- Ginkgo CADx displaying a CT
- Original author: MetaEmotion S.L
- Final release: 3.8.8 / January 12, 2019; 7 years ago
- Written in: C++
- Operating system: Windows, macOS, Linux
- Type: Scientific visualization and image computing
- License: LGPL
- Website: ginkgo-cadx.com at the Wayback Machine (archived 2018-03-31)

= Ginkgo CADx =

Medical imaging software and DICOM viewer

Ginkgo CADx is a discontinued multi-platform (Windows, Linux, Mac OS X) DICOM viewer (*.dcm) and dicomizer (convert different files to DICOM). Ginkgo CADx is licensed under LGPL license, being an open source project with an open core approach. The goal of Ginkgo CADx project was to develop an open source professional DICOM workstation.

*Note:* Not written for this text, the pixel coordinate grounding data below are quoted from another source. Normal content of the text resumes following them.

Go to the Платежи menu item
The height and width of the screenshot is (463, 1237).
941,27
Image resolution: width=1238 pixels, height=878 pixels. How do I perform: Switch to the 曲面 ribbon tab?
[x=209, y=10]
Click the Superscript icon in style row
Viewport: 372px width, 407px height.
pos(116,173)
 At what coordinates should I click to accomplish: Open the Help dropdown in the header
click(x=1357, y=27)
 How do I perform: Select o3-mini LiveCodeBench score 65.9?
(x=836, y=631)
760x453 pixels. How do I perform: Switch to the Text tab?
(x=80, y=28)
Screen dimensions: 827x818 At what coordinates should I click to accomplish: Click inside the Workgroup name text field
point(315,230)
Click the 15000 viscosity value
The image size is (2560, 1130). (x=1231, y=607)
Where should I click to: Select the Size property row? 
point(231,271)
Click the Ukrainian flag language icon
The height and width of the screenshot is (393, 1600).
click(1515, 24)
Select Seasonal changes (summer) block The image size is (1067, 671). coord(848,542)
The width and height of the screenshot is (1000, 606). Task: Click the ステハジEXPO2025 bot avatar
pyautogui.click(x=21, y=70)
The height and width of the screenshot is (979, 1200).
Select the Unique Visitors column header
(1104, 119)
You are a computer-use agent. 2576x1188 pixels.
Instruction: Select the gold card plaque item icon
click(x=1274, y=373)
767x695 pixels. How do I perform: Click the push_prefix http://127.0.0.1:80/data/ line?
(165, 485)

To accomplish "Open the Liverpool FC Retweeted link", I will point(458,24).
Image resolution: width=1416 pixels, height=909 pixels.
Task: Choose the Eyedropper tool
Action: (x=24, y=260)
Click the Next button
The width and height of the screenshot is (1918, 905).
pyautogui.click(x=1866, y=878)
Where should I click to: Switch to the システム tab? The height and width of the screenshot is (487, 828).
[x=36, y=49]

Ginkgo CADx also had a professional version with a private license model called Ginkgo CADx Pro.

== About Ginkgo CADx ==
The main features of this software are:

- Fully functional DICOM viewer and DICOM workstation with PACS support (C-FIND, C-GET, C-MOVE, C-STORE...).
- Dicomizator: Ginkgo CADx can convert from JPEG, PNG, GIF, TIFF images and PDF documents to DICOM files.
- Cross-platform (Windows, Linux, Mac OS X).
- Standard DICOM tools: rulers, angle, window level, cinema mode...
- Supports numerous DICOM modalities as CT, MR, ECG, PET, XC, SC, XA, MG...
- Intuitive graphical interface customizable with user profiles.
- Easily integrated with third-party systems using HL7 messages, DICOM and IHE compliant workflows.

Ginkgo CADx is written in C++, has a plug-in architecture, and is cross-platform by way of CMake. It is also based on common open source libraries like VTK, ITK, and wxWidgets.

== History ==
Ginkgo CADx project started in 2009 with the aim to create an interactive, universal, homogeneous, open-source and cross-platform CADx environment. Developed by MetaEmotion, the first public version (2.0.2.0) of Ginkgo CADx was released in 2010.

The Ginkgo CADx team have collaborated with:
- Sacyl Public healthcare system of Castilla y León.
- GNUmed team. Packaging and compiling Ginkgo CADx for Ubuntu, Debian, Fedora and SUSE.